BIDU

I own 70 shares, used to own 100 or so but sold some to take advantage of the end of the fifo rule.  This is a play on the chinese growth story.  Their gdp growth is amazing, and they have a lot of growth before they could catch up to us.  Unlikely that they could catch up to us.  Selling at 253.  I think that my position is at about 240.   Cap is at 87b.  P/E is at 33.  PEG is at 1.34.  Analysts are bearish.  SHort interest is at something like 4%.  Not quite at my 5% threshold.  Earnings growth this year is not predicted to be great.  Forward EPS is great though. Book value growth is great.  REturn on equity is at 18.48.  Debt is moderate.

 

 

BNS, BAC, brk, c

ScotiaBank-Own 103+ shares in Roth IRA with DRIP.  Cap is 79.2.  Yield is 3.85.  BV is at Growth is pretty tepid at 8ish.  Good return on equity at 19.  Debt is modestish.  Book is at 40ish per share.  The stock is a good buy at 60 probably.  Currently selling at 65.81.  And I have my shares at an average of 58.89.  This stock is a hold in my opinion.  Especially in the retirement account.  Good solid stock.  Not GREAT.  But good.  IMHO.

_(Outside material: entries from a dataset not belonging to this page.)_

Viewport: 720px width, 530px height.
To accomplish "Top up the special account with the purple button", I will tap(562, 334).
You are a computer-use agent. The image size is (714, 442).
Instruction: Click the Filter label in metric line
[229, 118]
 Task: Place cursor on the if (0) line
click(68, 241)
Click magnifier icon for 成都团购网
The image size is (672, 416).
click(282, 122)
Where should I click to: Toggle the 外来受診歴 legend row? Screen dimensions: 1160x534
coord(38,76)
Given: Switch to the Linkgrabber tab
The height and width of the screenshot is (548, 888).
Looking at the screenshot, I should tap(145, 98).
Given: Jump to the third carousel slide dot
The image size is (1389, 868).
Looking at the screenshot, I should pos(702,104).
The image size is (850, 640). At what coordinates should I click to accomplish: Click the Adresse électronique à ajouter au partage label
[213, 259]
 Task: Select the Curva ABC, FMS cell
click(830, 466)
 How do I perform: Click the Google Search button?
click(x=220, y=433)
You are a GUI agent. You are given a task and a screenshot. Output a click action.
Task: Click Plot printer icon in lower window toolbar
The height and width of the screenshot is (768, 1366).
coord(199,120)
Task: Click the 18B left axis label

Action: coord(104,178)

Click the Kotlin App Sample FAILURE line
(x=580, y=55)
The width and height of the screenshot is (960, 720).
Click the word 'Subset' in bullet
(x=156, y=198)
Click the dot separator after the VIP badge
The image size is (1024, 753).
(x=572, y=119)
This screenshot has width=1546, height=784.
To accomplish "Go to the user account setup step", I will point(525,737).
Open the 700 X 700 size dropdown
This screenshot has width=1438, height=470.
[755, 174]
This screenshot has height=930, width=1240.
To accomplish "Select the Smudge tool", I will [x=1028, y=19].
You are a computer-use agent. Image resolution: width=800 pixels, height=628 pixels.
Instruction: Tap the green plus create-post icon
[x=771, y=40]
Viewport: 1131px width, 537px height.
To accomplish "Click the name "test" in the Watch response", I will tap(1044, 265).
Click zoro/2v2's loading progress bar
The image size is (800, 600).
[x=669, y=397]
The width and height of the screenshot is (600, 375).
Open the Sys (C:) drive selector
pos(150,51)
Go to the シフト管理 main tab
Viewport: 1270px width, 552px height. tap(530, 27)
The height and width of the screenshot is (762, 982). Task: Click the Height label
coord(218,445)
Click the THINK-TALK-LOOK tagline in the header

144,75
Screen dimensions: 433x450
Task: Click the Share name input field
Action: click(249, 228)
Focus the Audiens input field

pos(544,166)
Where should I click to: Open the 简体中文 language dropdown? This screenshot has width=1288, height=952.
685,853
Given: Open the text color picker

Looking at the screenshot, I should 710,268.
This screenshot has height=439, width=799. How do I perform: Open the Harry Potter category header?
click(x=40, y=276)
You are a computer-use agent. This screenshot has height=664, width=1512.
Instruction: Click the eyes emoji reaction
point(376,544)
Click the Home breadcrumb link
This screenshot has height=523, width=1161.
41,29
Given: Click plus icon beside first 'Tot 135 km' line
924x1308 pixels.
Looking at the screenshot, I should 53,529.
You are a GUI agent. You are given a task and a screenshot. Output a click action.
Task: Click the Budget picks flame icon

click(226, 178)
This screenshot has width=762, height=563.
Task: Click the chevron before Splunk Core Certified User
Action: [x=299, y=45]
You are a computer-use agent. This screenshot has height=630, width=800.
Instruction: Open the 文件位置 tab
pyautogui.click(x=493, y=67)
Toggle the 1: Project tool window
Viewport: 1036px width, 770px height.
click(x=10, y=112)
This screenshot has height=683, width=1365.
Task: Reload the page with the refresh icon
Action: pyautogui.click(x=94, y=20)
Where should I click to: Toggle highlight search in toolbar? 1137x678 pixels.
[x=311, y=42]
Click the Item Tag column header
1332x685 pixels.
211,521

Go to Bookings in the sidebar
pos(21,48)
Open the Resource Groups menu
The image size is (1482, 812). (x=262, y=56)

BAC-Cap is at 319 now.  Warren has a big stake.  Going to have a crazy 4th quarter ’17 earnings report.  P/E is at 17.  Yield is at 1.54. Analysts are bullish.  Big time eps projections.  Book is at 26/share.  Margins are great.  They have some debt and return on equity is lowish, but I think they are primed to grow.  Hold buy on dips unless something huge happens.

BRK.B-HOLD.

C-p/e is at 14.  Cap is at 203.  BV is at 86/s75hare p/b is estimated at about 1.  Earnings are projected to be good going forward.  Buybacks dividends coming along.  Return on equity is the question.  I’m slightly worried about this one time hit to earnings that citi is going to announce very soon.  Analysts are neutral ish. I really think this is an undervalued bank.  I’ll continue to buy Citi.  It’s a good play.

V & MA-love em.  Buy em.  Big beneficiaries of tax reform.  Better plays than PM for dividends in the future.  The risk is regulation/litigation/blockchain I guess.  Visa probably better than ma.

AMAT & Facebook & ACN

Applied Materials Inc.  Selling at 53.45.  I suppose the risk is that semiconductors are cyclical and supply is currently stockpiled and thus we could experience a big comedown.  I think that the supplier to the semiconductor is probably less exposed to the cyclical nature of the business.  Cap is 56.  P/E is 16.86.  Div yield is .75.  PEG is .95.  Nothing crazy happening with insiders.  Book value is at 882.  P/B is at 6.74.  EPS growth is at 8.44.  FOrward EPS is at 17.68.  Book value per share is at 5.26.  RoE is at 40.44.  Debt is at 56% of equity.  Assuming a RoE of 35, which is reasonableish given their low book value and given their top line growth projections, this is a nice business.  Does the semiconductor supplier business get sidetracked?  How do we feel?   I have 350 shares at 52.9.  I will buy more if we get to 50.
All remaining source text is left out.